### Fragmento del documento
--*--

De este modo se comprende que la exclusión impuesta a las mujeres no sea jamás tan brutal y tan rigurosa como cuando la adquisición de capital simbólico constituye la única forma de acumulación verdadera, como en Kabilia, donde la perpetuación del honor social, es decir, del valor socialmente reconocido a un grupo por un juicio colectivo construido según las categorías fundamentales de la visión del mundo común, depende de su capacidad de establecer alianzas propias para garantizar capital social y capital simbólico. Así las cosas, las mujeres no son únicamente símbolos; constituyen también valores que es preciso conservar a salvo de la ofensa o la sospecha y que, al invertir en intercambios, pueden producir alianzas, es decir, capital social, y aliados prestigiosos, esto es, capital simbólico. En la medida en que el valor de esas alianzas, por ende en el beneficio simbólico que pueden procurar, depende en gran parte del valor simbólico de las mujeres disponibles para el intercambio y abundantes beneficios simbólicos potenciales, el pundonor de los hermanos o de los padres, que conduce a una vigilancia tan celosa, hasta paranoica, como la de los maridos, es una forma de interés bien entendible. 

Como encuentra su principio y las condiciones sociales de su reproducción en la lógica relativamente autónoma de los intercambios, a través de los cuales se garantiza la reproducción del capital simbólico, el dominio masculino puede perpetuarse más allá de las transformaciones de los modos de producción económicos, habiendo afectado la revolución industrial relativamente poco la estructura tradicional de la división del trabajo entre los sexos:(72) el hecho de que las grandes familias burguesas dependan en buena medida, aún hoy en día, de su capital simbólico y de su capital social para el mantenimiento de su posición en el espacio social, explica que perpetúen, más de lo que sería de esperar, los principios fundamentales de la visión masculina del mundo.(73)

--*--

### Entradas mostradas

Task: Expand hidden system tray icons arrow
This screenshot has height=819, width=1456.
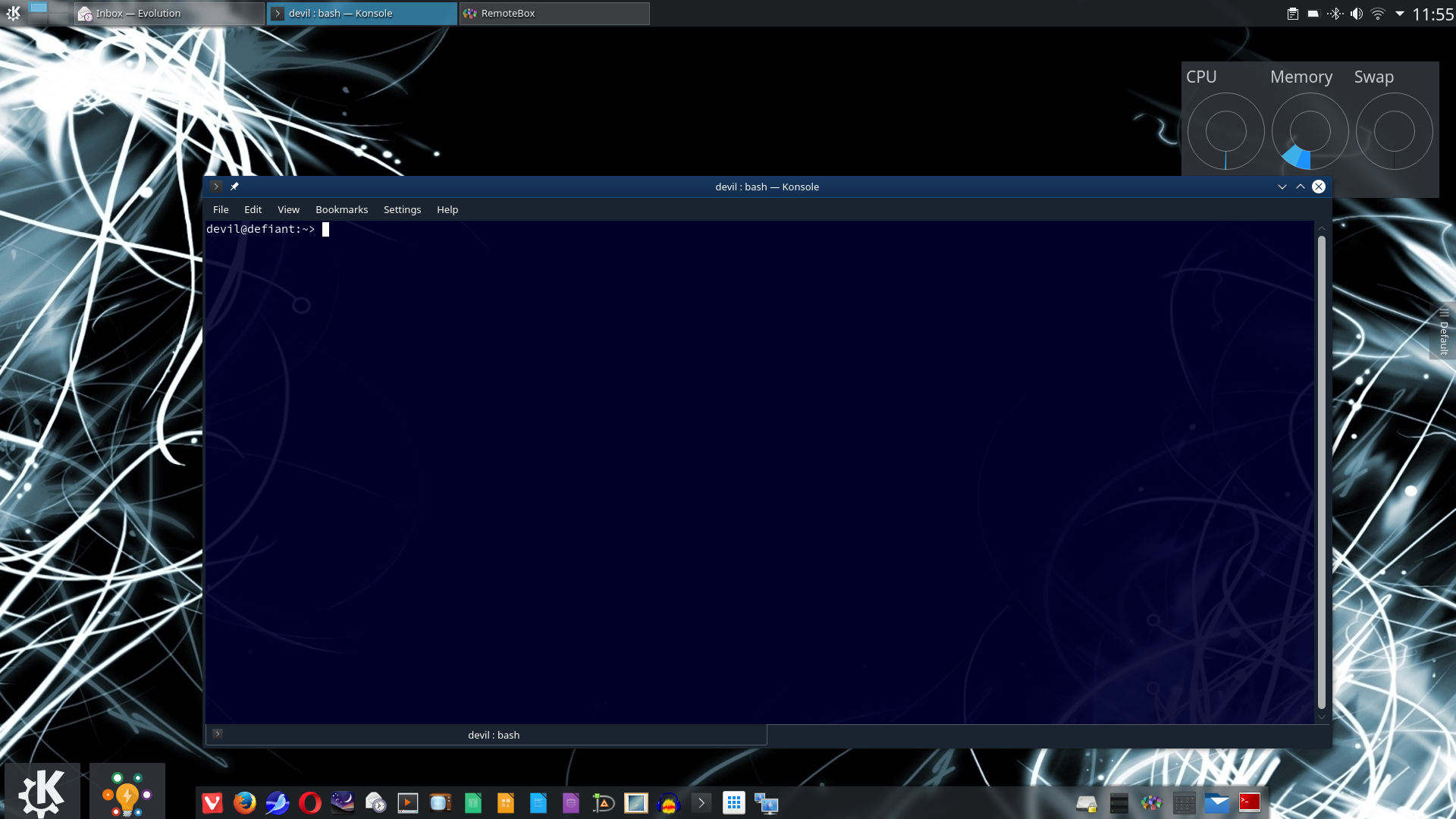Action: coord(1399,14)
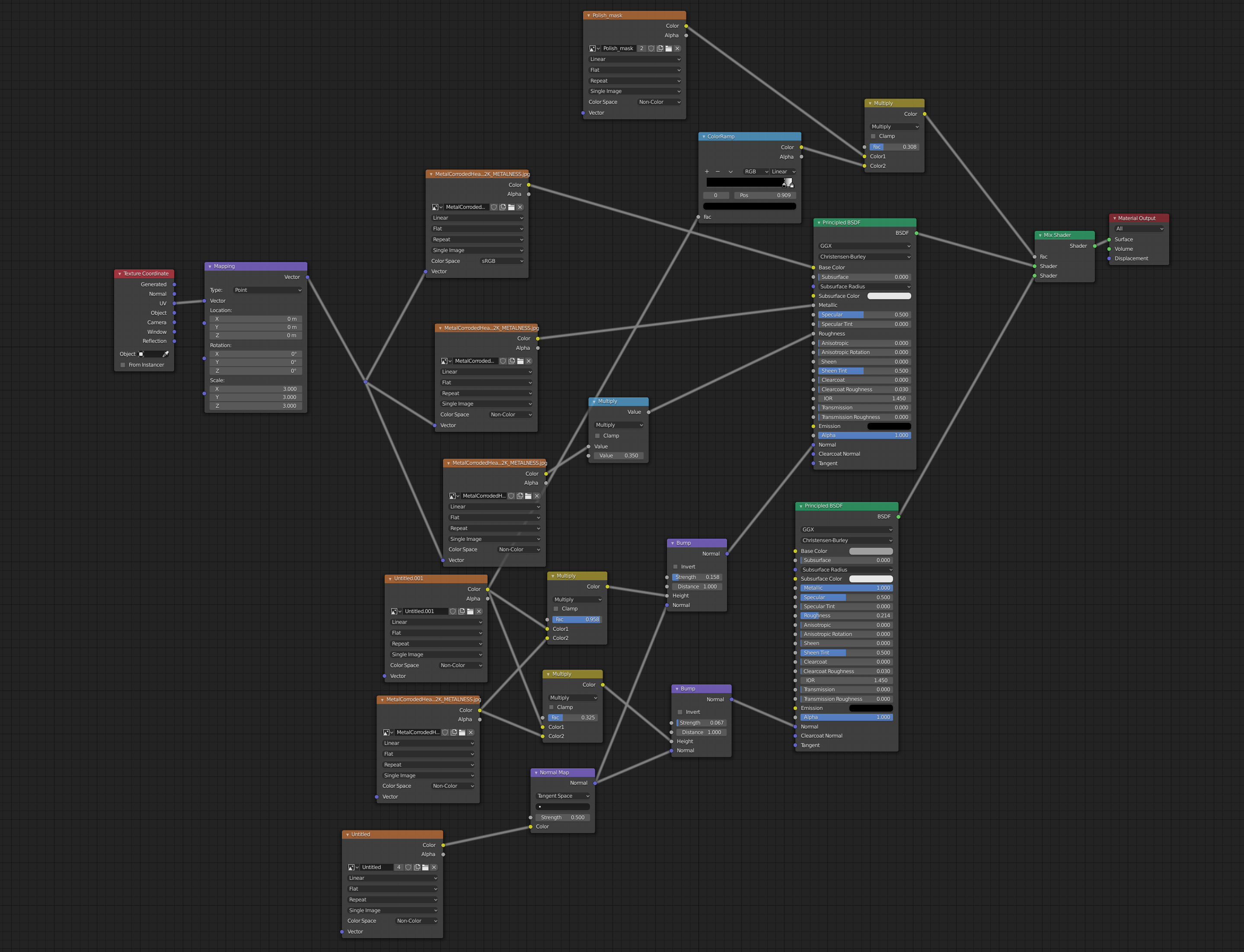The image size is (1244, 952).
Task: Collapse the Mix Shader node
Action: pos(1040,235)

--*--

### Tareas a realizar
A - Transcribe del fragmento el pasaje que empieza en "Como encuentra su" y termina en "masculina del mundo.(73)".
B - Responde estas preguntas a partir del fragmento:
(i) ¿En qué lugar la adquisición de capital simbólico constituye la única forma de acumulación verdadera?
(ii) ¿Qué forma de capital son los aliados prestigiosos?
(iii) ¿Qué afectó relativamente poco la estructura tradicional de la división del trabajo entre los sexos?
Los ítems son material aparte, sin relación con el fragmento.

### Respuestas del ejercicio
A -
Como encuentra su principio y las condiciones sociales de su reproducción en la lógica relativamente autónoma de los intercambios, a través de los cuales se garantiza la reproducción del capital simbólico, el dominio masculino puede perpetuarse más allá de las transformaciones de los modos de producción económicos, habiendo afectado la revolución industrial relativamente poco la estructura tradicional de la división del trabajo entre los sexos:(72) el hecho de que las grandes familias burguesas dependan en buena medida, aún hoy en día, de su capital simbólico y de su capital social para el mantenimiento de su posición en el espacio social, explica que perpetúen, más de lo que sería de esperar, los principios fundamentales de la visión masculina del mundo.(73)

B -
(i) En Kabilia.
(ii) Capital simbólico.
(iii) La revolución industrial.